Any thoughts on the abortion genocide?
Posted by: Matt Coles | July 23, 2007 at 09:12 AM
No matter what the issue is, somehow, someone manages to tie it to either homosexuality or abortion.
Sighhh...
Posted by: Hugh Hollowell | July 23, 2007 at 03:07 PM
By the way, thank you for the insight and the research.
Ultimately, all causes come down to people and personal choices.
Posted by: Hugh Hollowell | July 23, 2007 at 03:08 PM
You might be interested to read about this, actually; there's a much longer history of Islam/Christian tribal warfare going back to the 1960s-1970s, between the largely Christian part of the country and the largely Muslim part. The genocide moved to Darfur only in recent years, but the 'lost boys' of Sudan were the earlier victims of the same ongoing mess. Greed was at the root, though, in both cases; a desire for land and/or oil.

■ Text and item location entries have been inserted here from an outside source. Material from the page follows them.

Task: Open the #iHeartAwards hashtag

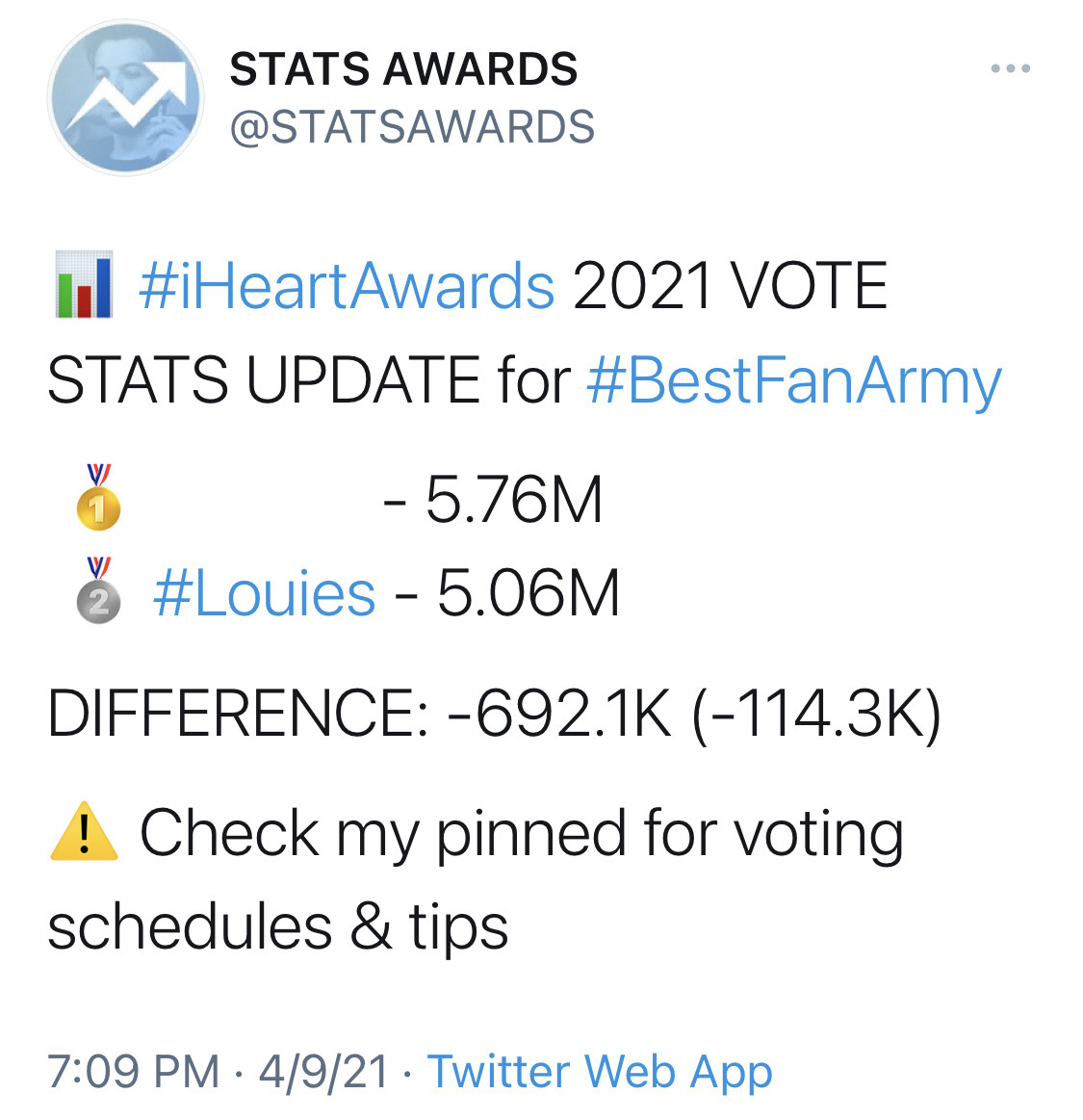Action: 347,286
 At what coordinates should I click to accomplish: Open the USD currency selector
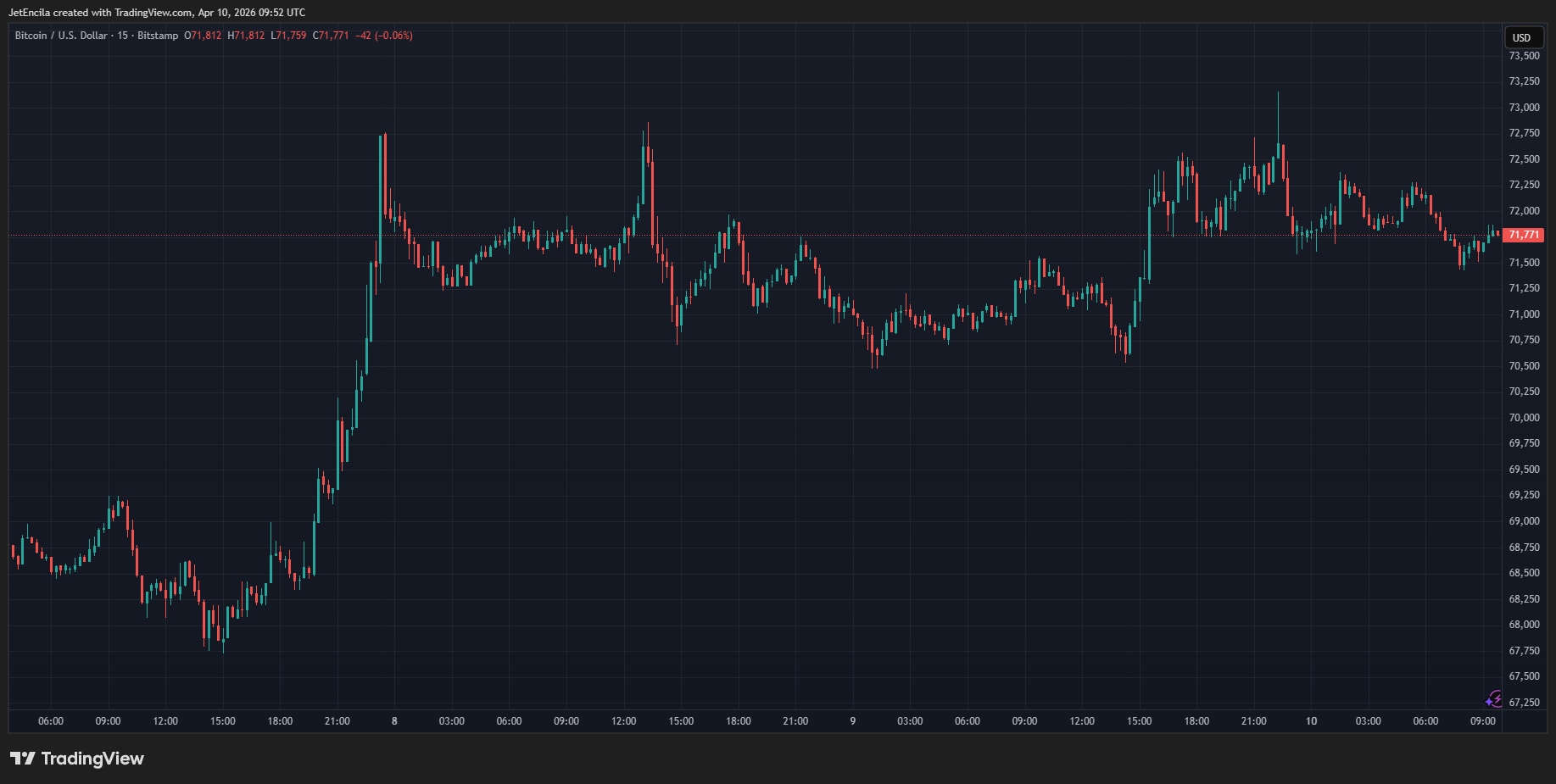(x=1522, y=37)
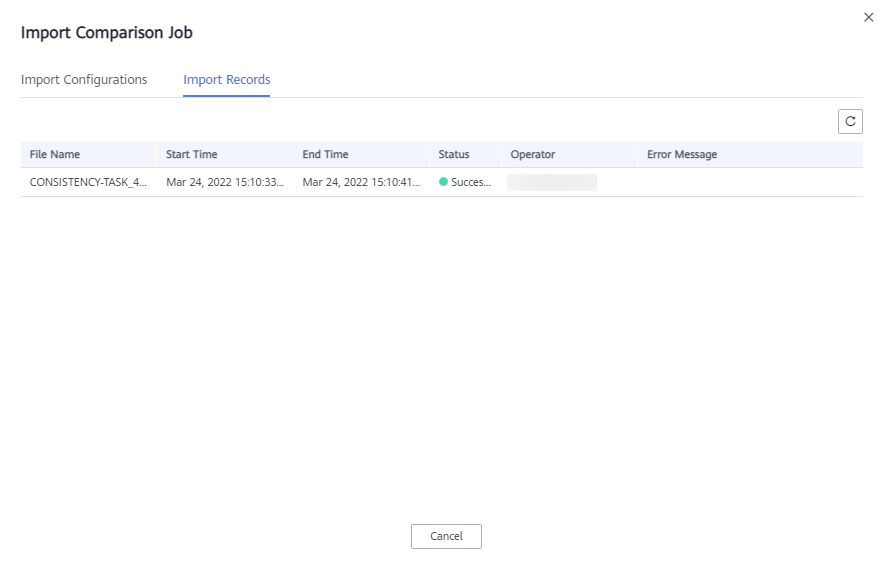The width and height of the screenshot is (885, 567).
Task: Click the Mar 24, 2022 15:10:33 start time
Action: pyautogui.click(x=225, y=182)
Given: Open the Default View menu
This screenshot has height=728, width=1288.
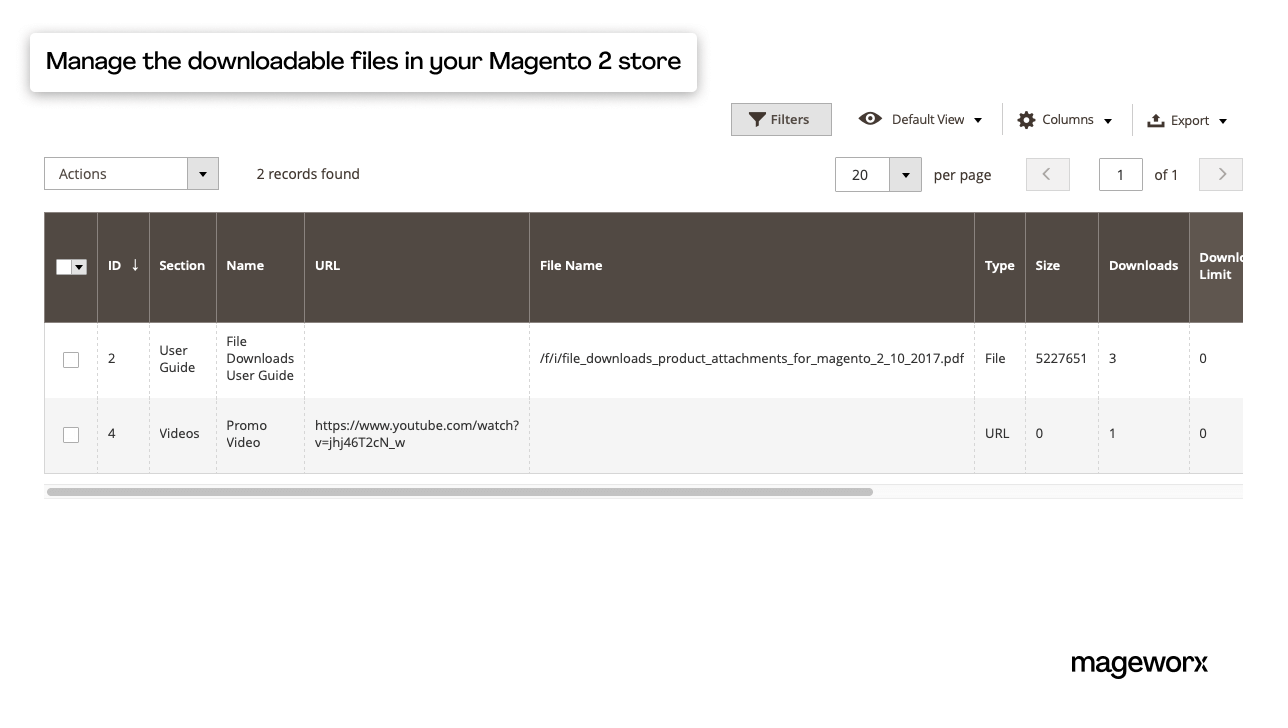Looking at the screenshot, I should [927, 119].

Posted by: Paul Higgins | July 23, 2007 at 04:06 PM
ken, thanks for the wise reflections.
Posted by: Geoff Holsclaw | August 06, 2007 at 10:21 AM
"when we are the sum of our wants, we are easily used by others."
So true. If all of us led countercultural lives in our media consumption and material consumption, the effect would be felt not only in Khartoum and Beijing but many other places around the world as well as our own neighborhoods and families. The Law of Unintended Consequences works positively as well as negatively-- even if genocide in Darfur is our focal tipping point, the effects of our "radical" (as seen by other Westerners, I guess) choices won't be limited to Darfur.
It is difficult to convey the enormous benefits my family has reaped over the past 16 years of having no television in the home, for instance. My tipping point was soft porn taking over the advertising and music industry, but my children are an order of magnitude less materialistic as well as less sexualized, and far more likely that I was at their age to continue making the choices you suggest, Ken.
Posted by: Nic Nelson | August 09, 2007 at 01:14 PM
thank you for posting this. its complacent of me to say i can do nothing in a situation that is so much bigger than myself. thank you.